How some research is never published.
One issue that you will hear us gripe about here (and try to find a solution for) is the lack of mediums to discuss or publish “non-data”. What i mean by non-data is anything that can’t be published but might be useful. In that list I include hypotheses that were not correct, or data that is unpublishable or unreproducible.
You ask why non-data would ever be published eh ? Well while positive results are great and lead to new avenues, all the negative results help others not waste time doing useless time consuming experiments. Another reason why non-data is important is that your non-data may actually support somebody else’s research (some examples I will get to in another post).
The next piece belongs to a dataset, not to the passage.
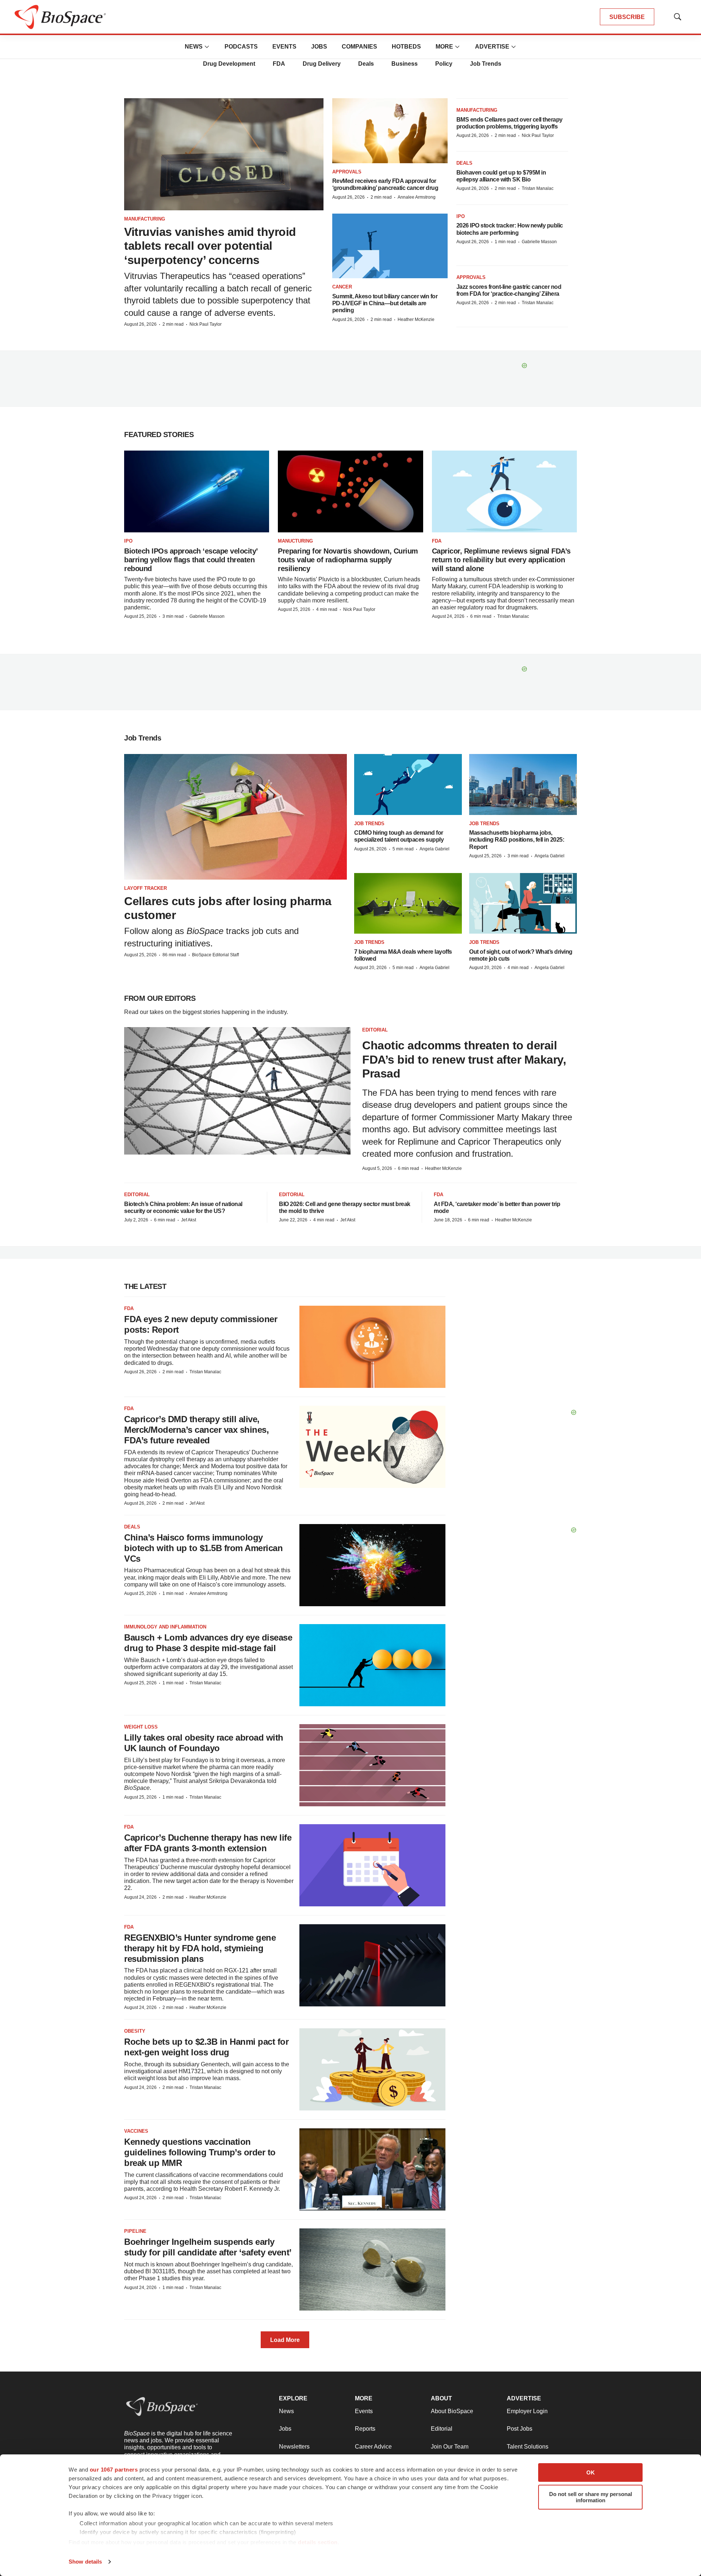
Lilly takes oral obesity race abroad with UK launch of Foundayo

The problem is how to organize it, and how to constitute exactly what a piece of non-data entails.
Anyway. on to the meat of this “depressing” story. Let’s talk about Antidepressants
This NYT article describes how some makers of antidepressants didn’t disclose about 1/3 of their drug related studies. This is nothing new for most of us in the scientific field. Many times when we receive funds from biotech firms or pharmaceutical firms to do research there are strings attached. That’s not to say the strings are all bad. The funding is necessary to bring some research into industry but one of the most prevalent string is that the corporation funding a research project usually has the final say on what data can be published, and when. They pay the research, they own the rights, and are accountable to shareholders.
Most of the time that is alright, but for drug trials that is another story. When patients are involved it is important to weigh the good aspects of a drug to the bad aspects. Well what if the FDA never sees the really bad data? Can they still make an informed decision on the safety of a drug? I’ll let the public think about that one. To be fair it’s not the FDA’s problem if information doesn’t come their way. There needs to be less ambiguous congressional guidelines set to monitor drug studies either earlier on in the process, or to require full disclosure.